PASSAGE SHOWN ->
────

THE SUNDAY TELEGRAPH
Coffee, Sir? - Make it yourself
then
Sloppy
serving, rude remarks,
alarming disturbances during pudding.....
Rachel Sylvester meets the comedy waiters
paid to wreck your evening.
"Have you finished madam?" the waiter asks a grey-haired
lady dressed in Armani. She leans back so that he can take her
plate. He leans forward, takes a potato and puts it in his mouth.
Then he turns to the rest of the table and hollers: "Pass
your plates down." Astounded, the guests obey, and a young
man in a striped shirt and tie somehow finds himself carrying
the dirty pile to the kitchen.
On the next table the wine waiter
is topping up glasses. He fills one so full that it spills over
on to the cloth, but the next guest receives barely half an inch
in the bottom of his glass. When he turns around to complain,
the waiter has disappeared to the far side of the room and is
busy swigging some claret from a private supply hidden behind
the curtains.
"Waiter," shouts a
more courageous guest, "could I have another fork?"

────

EXTRACTED ENTRIES ->
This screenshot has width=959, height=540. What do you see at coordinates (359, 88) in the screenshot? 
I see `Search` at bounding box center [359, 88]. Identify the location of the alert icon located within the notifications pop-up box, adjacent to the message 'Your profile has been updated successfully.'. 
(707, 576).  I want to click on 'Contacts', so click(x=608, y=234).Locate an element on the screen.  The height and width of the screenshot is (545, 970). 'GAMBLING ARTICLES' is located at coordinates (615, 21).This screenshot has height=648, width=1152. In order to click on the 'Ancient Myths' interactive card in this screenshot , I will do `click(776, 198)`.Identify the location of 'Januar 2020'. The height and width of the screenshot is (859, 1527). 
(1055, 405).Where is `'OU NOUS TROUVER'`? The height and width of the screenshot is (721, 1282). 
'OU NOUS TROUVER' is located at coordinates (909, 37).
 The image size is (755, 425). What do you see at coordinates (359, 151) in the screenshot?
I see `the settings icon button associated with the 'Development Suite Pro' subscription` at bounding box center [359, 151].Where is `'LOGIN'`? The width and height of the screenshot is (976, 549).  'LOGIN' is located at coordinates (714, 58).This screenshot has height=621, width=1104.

────

WHAT THIS EXERCISE ASKS ->
1. From the article on comedy waiters, extract the text from "Then he turns" up to and including "the curtains.".
2. Answer these questions using the article on comedy waiters:
(a) What designer label is the grey-haired lady wearing?
(b) What does the waiter take from her plate and put in his mouth?
(c) Where is the wine waiter's private supply of claret hidden?
The records have nothing to do with the article on comedy waiters.

TASK ANSWERS ->
1.
Then he turns to the rest of the table and hollers: "Pass
your plates down." Astounded, the guests obey, and a young
man in a striped shirt and tie somehow finds himself carrying
the dirty pile to the kitchen.
On the next table the wine waiter
is topping up glasses. He fills one so full that it spills over
on to the cloth, but the next guest receives barely half an inch
in the bottom of his glass. When he turns around to complain,
the waiter has disappeared to the far side of the room and is
busy swigging some claret from a private supply hidden behind
the curtains.

2.
(a) Armani
(b) A potato
(c) Behind the curtains